The input:
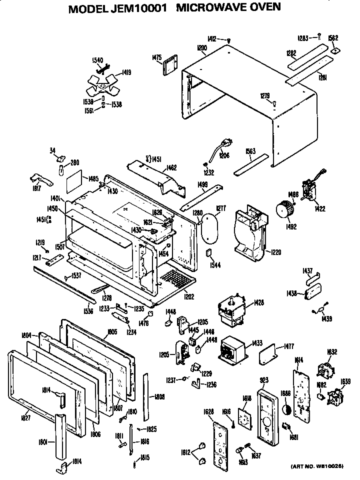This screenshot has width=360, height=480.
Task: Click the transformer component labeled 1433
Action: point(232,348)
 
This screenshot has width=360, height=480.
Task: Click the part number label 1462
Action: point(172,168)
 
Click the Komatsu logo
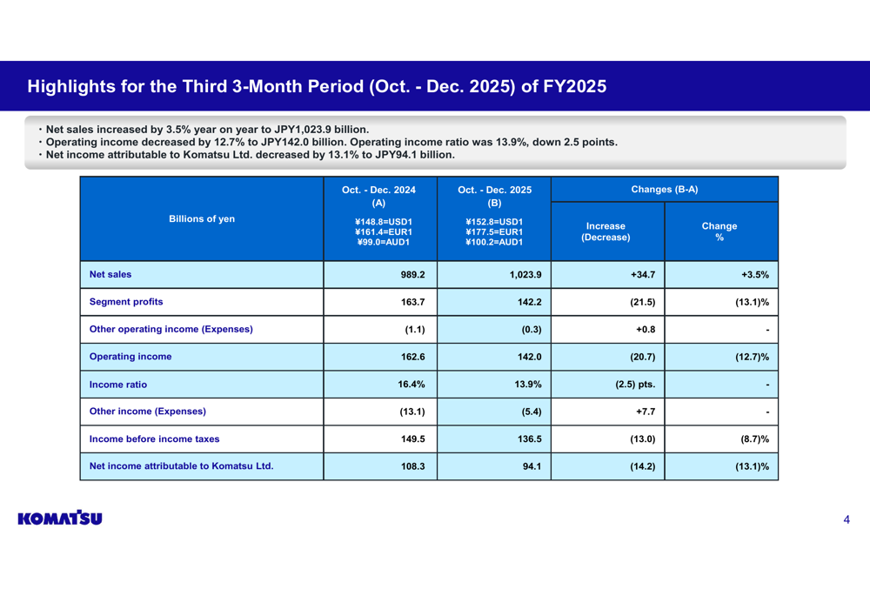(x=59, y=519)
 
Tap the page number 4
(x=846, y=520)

==

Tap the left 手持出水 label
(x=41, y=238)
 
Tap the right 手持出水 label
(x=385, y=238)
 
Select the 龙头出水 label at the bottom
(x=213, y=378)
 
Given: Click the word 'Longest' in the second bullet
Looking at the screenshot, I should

Task prompt: Print the entries above again word for word, from the line containing "Given: Click the" through the line containing "Looking at the screenshot, I should", both lines included.

Result of the exercise:
Given: Click the word 'Longest' in the second bullet
Looking at the screenshot, I should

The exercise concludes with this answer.